━━ PROVIDED MATERIAL ━━

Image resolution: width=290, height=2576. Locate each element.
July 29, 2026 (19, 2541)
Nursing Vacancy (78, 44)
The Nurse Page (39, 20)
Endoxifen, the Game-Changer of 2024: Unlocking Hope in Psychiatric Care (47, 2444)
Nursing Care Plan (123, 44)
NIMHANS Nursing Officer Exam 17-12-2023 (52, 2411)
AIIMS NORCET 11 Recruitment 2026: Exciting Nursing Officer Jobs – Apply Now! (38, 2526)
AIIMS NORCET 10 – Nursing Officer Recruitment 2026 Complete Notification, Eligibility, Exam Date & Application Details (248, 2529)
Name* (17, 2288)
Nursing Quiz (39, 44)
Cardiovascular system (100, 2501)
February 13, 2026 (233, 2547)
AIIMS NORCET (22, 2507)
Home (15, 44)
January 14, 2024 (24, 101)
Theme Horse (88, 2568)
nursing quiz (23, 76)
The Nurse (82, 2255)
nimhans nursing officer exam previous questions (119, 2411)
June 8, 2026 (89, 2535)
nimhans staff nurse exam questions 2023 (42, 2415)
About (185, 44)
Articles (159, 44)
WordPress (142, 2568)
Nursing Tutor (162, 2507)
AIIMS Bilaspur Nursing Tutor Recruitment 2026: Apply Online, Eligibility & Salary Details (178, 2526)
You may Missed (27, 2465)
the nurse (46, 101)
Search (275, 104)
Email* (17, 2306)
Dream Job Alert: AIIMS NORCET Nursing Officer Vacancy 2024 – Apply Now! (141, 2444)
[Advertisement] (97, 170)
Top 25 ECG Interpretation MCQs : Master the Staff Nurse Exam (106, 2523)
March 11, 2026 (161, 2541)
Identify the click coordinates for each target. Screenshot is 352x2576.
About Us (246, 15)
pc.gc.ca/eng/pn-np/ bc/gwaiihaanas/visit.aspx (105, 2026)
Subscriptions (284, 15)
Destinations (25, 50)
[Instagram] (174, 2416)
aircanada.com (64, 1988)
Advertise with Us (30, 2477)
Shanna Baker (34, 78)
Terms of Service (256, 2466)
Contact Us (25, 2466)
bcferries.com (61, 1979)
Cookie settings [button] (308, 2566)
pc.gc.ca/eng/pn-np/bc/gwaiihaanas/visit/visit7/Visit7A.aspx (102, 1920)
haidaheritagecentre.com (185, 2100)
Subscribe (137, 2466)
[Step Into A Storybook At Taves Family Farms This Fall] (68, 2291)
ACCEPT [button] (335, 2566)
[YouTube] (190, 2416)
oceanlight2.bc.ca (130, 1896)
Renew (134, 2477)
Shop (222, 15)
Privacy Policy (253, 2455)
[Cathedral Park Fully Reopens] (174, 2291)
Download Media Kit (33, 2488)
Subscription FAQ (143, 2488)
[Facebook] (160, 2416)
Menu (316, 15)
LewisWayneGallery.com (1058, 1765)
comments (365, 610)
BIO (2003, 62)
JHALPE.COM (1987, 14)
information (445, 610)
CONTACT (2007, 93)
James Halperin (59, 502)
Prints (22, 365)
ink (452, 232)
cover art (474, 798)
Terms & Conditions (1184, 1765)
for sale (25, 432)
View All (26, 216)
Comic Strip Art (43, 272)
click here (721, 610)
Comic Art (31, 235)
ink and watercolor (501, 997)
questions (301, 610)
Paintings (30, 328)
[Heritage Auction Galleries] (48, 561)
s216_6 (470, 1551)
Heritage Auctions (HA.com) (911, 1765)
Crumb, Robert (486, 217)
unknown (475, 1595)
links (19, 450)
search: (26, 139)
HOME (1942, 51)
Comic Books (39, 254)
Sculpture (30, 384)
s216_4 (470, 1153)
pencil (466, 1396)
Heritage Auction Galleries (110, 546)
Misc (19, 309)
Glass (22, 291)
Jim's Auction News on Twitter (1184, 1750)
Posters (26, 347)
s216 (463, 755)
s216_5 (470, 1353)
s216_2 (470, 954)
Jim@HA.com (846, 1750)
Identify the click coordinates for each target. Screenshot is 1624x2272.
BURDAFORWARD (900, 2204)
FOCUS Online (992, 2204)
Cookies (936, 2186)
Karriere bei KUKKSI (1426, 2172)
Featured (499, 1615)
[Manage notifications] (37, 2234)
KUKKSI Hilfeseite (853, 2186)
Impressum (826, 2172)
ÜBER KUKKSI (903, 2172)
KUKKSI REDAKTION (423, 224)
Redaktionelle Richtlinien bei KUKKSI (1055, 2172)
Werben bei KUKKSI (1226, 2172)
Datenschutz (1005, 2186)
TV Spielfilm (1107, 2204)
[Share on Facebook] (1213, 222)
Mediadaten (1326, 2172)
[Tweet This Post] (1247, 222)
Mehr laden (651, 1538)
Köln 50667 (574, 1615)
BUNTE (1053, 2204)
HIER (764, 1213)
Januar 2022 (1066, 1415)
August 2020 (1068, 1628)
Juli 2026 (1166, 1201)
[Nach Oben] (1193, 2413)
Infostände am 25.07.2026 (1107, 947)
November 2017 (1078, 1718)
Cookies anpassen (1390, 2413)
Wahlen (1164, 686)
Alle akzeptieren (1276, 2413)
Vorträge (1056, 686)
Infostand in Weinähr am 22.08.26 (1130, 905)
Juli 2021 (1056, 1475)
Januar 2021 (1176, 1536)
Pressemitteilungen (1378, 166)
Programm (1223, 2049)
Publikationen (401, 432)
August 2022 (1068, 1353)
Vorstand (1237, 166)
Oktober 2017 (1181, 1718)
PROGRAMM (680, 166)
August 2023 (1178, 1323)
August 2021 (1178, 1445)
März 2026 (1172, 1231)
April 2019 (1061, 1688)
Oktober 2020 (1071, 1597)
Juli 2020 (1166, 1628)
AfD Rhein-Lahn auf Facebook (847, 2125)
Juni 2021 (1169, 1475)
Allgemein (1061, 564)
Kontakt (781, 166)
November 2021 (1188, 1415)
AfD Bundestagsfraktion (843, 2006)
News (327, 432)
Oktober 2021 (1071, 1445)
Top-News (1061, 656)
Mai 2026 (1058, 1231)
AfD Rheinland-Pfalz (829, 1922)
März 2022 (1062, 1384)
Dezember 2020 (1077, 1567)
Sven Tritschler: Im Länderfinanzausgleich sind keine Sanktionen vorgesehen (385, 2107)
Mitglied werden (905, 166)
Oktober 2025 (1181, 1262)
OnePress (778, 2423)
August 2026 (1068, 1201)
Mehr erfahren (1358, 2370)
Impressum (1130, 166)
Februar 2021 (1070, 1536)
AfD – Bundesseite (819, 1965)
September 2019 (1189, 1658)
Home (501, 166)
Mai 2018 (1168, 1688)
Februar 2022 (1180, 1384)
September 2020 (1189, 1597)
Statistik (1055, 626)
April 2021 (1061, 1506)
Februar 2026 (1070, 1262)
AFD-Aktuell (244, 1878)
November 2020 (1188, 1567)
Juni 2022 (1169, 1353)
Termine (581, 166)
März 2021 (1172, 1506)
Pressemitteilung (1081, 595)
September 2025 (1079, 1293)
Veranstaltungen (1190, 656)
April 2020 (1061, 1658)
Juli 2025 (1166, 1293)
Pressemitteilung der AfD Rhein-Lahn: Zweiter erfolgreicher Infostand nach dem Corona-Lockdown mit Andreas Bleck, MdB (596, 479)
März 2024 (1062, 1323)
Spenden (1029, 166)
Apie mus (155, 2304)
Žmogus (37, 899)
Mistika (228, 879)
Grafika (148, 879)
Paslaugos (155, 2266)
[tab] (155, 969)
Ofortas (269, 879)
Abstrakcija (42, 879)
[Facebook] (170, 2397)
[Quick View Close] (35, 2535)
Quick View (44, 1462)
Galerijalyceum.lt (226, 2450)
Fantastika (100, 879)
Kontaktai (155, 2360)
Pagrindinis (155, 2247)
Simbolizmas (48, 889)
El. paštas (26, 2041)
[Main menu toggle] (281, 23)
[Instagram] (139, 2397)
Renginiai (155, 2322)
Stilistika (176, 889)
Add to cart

━━━

EXERCISE GOAL:
Going back over the entries above, copy word for word every line from the one that has "[Facebook] (160, 2416)" on through the one that has "Comic Art (31, 235)".

TASK ANSWER:
[Facebook] (160, 2416)
Menu (316, 15)
LewisWayneGallery.com (1058, 1765)
comments (365, 610)
BIO (2003, 62)
JHALPE.COM (1987, 14)
information (445, 610)
CONTACT (2007, 93)
James Halperin (59, 502)
Prints (22, 365)
ink (452, 232)
cover art (474, 798)
Terms & Conditions (1184, 1765)
for sale (25, 432)
View All (26, 216)
Comic Strip Art (43, 272)
click here (721, 610)
Comic Art (31, 235)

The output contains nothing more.